Set the "Parameters Template" field to the "Title Sublayout Rendering Parameters". Optionally, you can also change "Open Properties After Add" to "Yes" and Sitecore will automatically open the component properties dialog when the title sublayout control is initially dropped on the presentation.

When a Page Designer opens the Title component properties they will now see the following:

Note that a Page Designer can now choose which Title Size they want to apply. The new Title Size attribute is accessible in the same way it was when we used raw parameters, through the sc_parameters attribute. As new title sizes are added or existing ones are modified, a Developer or Page Designer can make the changes and avoid the need to do a build. We'll dig deeper into using rendering parameters for the specific purpose of supporting my favorite CSS framework, Twitter Bootstrap in Part 2.
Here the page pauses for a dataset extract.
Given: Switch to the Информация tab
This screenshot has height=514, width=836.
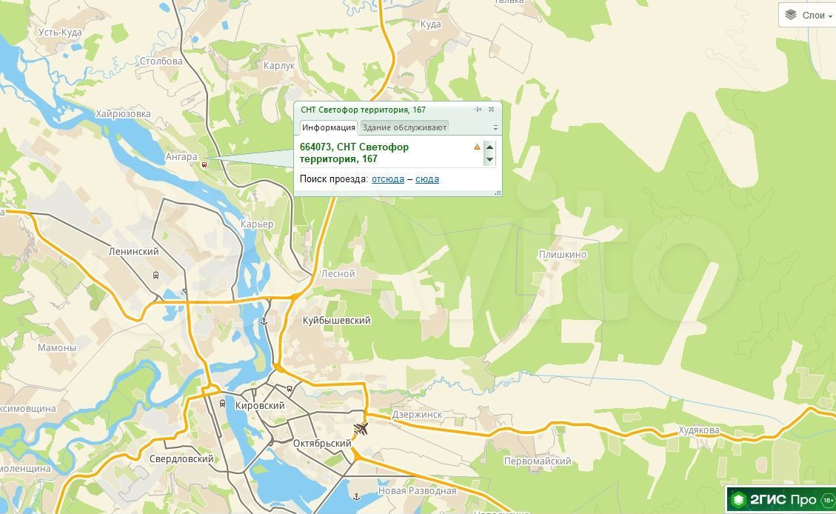Looking at the screenshot, I should (328, 127).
We just developed 3 different ways to provide support for specifying size for a title. The key takeaway from the examples above is two-fold: First, effective use of lists of values stored in the content tree simplifies life for Designers and Authors. Second, the use of rendering parameters for renderings helps promote separation of concerns, keeping data templates specific to data and rendering templates specific to presentation. You'll discover that it is much easier as you start to use Rendering Parameters if you refer to your content templates as Data Templates and remember that they need only specify the "What" and should almost never specify the "How". The "How" should be covered using Presentation Templates which Sitecore refers to in its documentation as Rendering Parameters.